Earlier dataset shapes are preserved as tags: v1.0 (pre-refinement,
4987 files), v2.0 (post-review, 4987 files with alias lookup), v3.0
(this version, 7140 files with aliases pre-resolved).
Regenerate
# companion repo: prompter + image-gen + style spec
git clone ssh://git@git.moritz.run:2222/moritz/act-img-gen.git ../act-img-gen
# local deps
pip install -r requirements.txt
pip install -r ../act-img-gen/requirements.txt
# OpenAI key for prompter + image gen
echo "OPENAI_API_KEY=sk-..." > ../act-img-gen/.env
# end-to-end run (~$22 + ~$0.25 Modal, completes in <24 h)
python run_pipeline.py
Models
| Step | Model | Mode | Approx. cost (full 4987-item run) |
|---|---|---|---|
| Prompter | gpt-5-mini (reasoning_effort=minimal) |
sync | ~$1 |
| Image gen | gpt-image-2 quality low |
OpenAI Batch | ~$22 |
| Background removal | BiRefNet-massive (rembg) |
Modal A10G GPU | ~$0.25 |
Repo layout
.
├── items.csv 4987 canonical icons (code, name_de, name_en)
├── aliases.csv 7140 bls_code → icon_code mapping (informational)
├── run_pipeline.py end-to-end orchestrator (entry point)
├── modal_postprocess.py Modal entry point for background removal
├── grid.png README preview (regenerable via tools/make_grid.py)
├── grid_alpha.png transparent variant of the same grid
├── icons_raw/ white-bg PNGs, one per BLS code (LFS, 7140 files)
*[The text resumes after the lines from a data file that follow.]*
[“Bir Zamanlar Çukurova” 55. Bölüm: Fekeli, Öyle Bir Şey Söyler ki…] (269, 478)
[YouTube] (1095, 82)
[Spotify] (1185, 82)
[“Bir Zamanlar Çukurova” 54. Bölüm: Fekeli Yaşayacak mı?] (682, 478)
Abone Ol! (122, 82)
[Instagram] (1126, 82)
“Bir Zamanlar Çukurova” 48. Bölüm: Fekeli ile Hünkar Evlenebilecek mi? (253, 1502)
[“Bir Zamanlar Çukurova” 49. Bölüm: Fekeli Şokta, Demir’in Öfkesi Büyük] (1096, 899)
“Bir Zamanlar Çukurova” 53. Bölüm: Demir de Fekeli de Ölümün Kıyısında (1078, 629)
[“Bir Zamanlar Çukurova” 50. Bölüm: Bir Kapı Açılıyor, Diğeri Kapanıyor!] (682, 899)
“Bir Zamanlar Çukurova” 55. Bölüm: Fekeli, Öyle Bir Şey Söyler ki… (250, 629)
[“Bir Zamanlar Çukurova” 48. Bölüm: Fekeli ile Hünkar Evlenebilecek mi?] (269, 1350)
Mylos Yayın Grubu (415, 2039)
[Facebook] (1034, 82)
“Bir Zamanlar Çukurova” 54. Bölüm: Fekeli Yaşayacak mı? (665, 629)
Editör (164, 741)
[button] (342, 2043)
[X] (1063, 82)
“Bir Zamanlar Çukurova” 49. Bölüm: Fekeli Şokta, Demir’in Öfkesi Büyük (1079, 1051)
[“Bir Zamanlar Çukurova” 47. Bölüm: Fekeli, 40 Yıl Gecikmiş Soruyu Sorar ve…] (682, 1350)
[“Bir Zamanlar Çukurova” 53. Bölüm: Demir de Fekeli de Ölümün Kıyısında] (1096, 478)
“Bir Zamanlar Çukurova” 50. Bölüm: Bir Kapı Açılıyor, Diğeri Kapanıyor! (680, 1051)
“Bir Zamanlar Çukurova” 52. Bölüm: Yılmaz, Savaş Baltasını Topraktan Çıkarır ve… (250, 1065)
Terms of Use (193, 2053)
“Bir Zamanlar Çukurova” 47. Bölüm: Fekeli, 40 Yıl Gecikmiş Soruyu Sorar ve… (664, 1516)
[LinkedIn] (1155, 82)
├── icons/ transparent PNGs, one per BLS code (LFS, 7140 files)
└── tools/
├── sync_icons.py copies act-img-gen output → icons_raw/, expands aliases
├── fix_missing.py sync regen for items missing from icons_raw/
└── make_grid.py regenerates grid.png / grid_alpha.png
Storage
Icons are stored via Git LFS (*.png in icons/ and icons_raw/).
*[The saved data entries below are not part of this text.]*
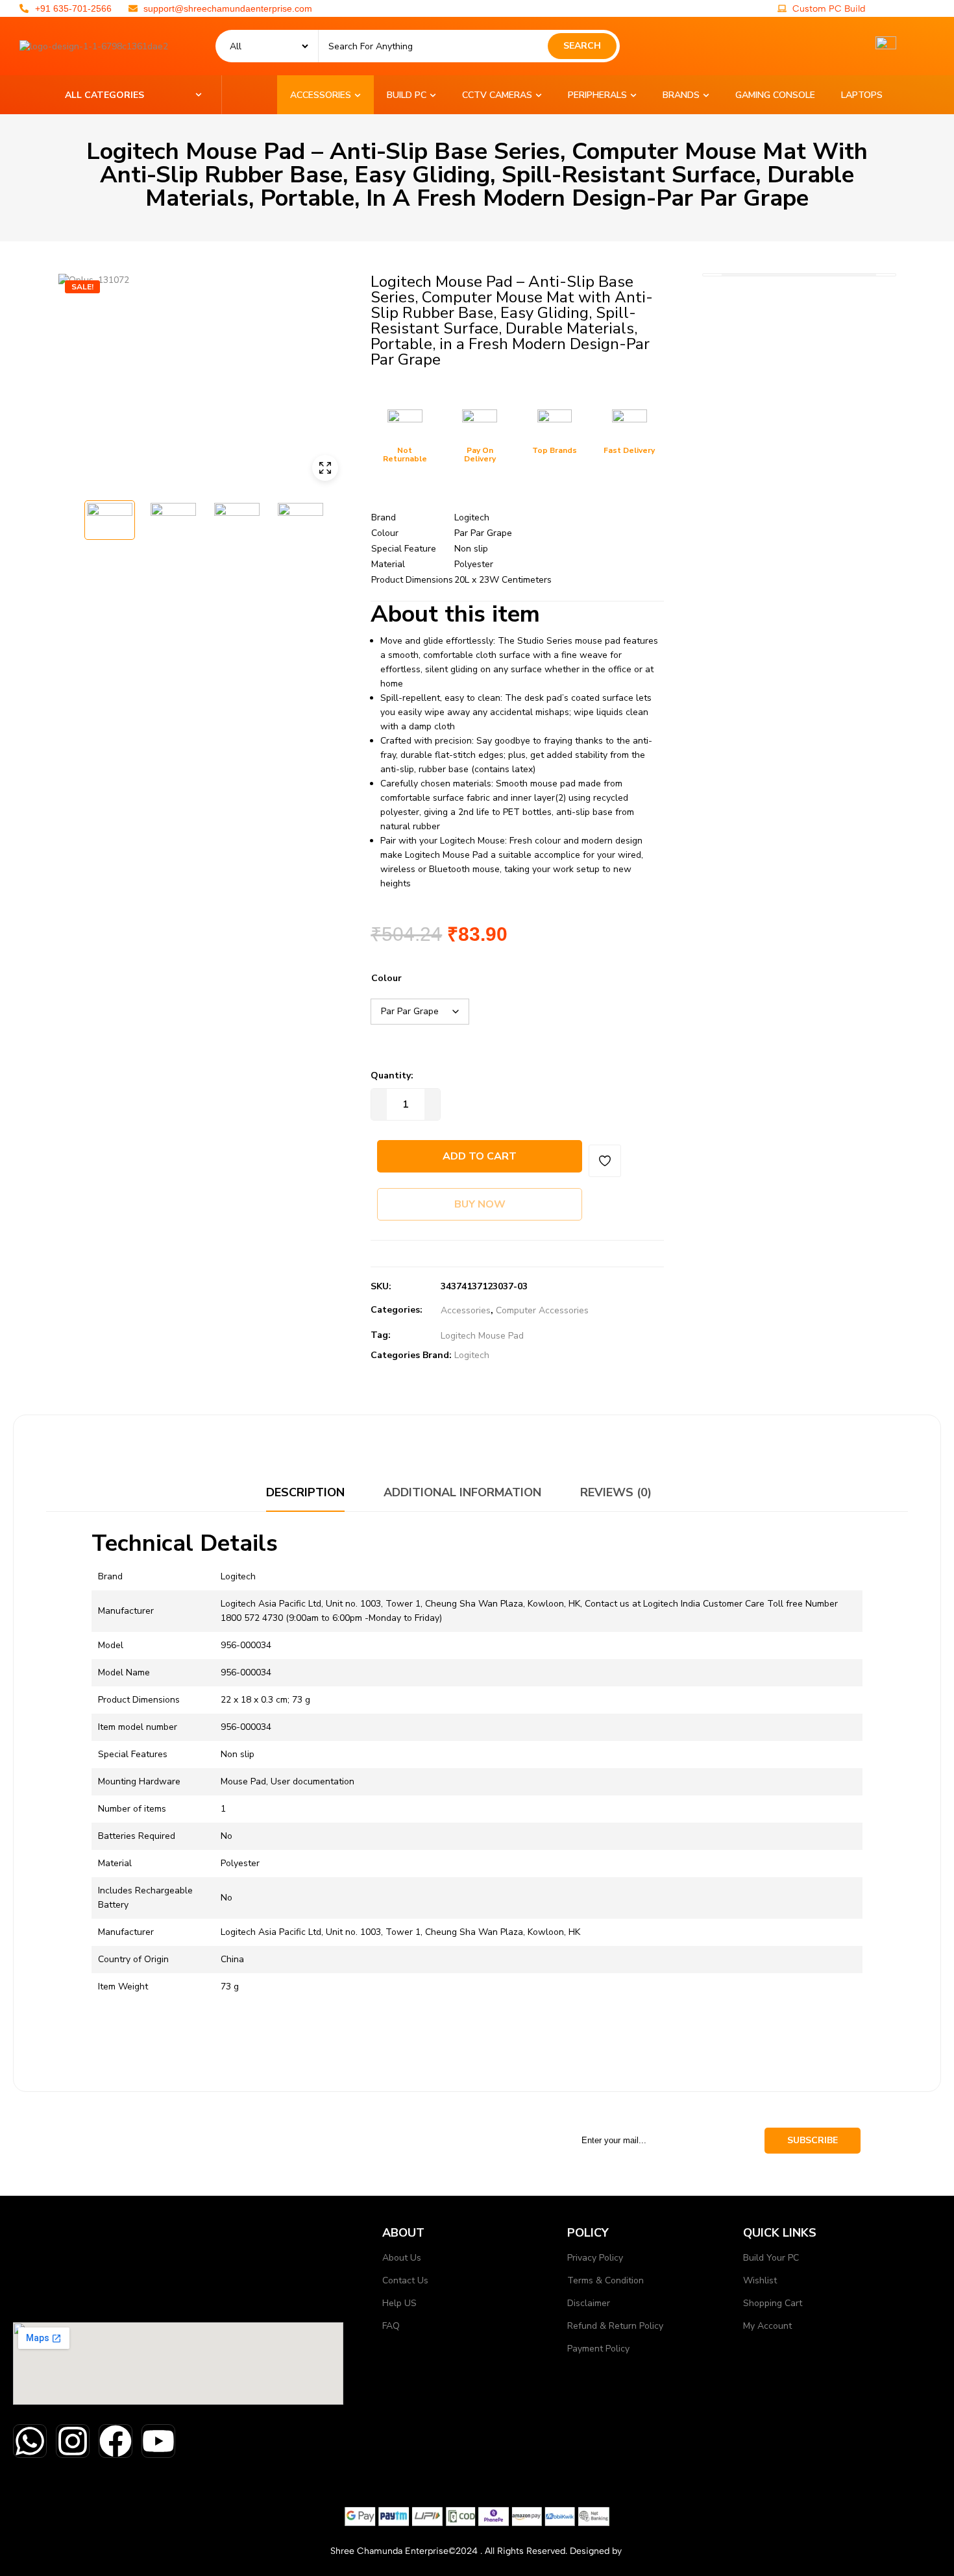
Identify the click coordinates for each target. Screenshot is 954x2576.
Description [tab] (305, 1492)
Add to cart (480, 1156)
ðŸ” (325, 468)
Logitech (471, 1355)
A plain git clone only fetches the small text/CSV files; binaries
arrive on first checkout (or git lfs pull). The repo itself stays
small enough to clone in seconds.
LFS deduplicates identical blobs by SHA-256 on the server, so the 7140
files materialize from only ~4987 unique objects (~4.5 GB). The working
tree on disk after git lfs pull is ~6.4 GB because each file is
checked out as a real copy.
License
Released into the public domain under CC0 1.0. Use, modify, and redistribute the icons, code, and metadata for any purpose without attribution.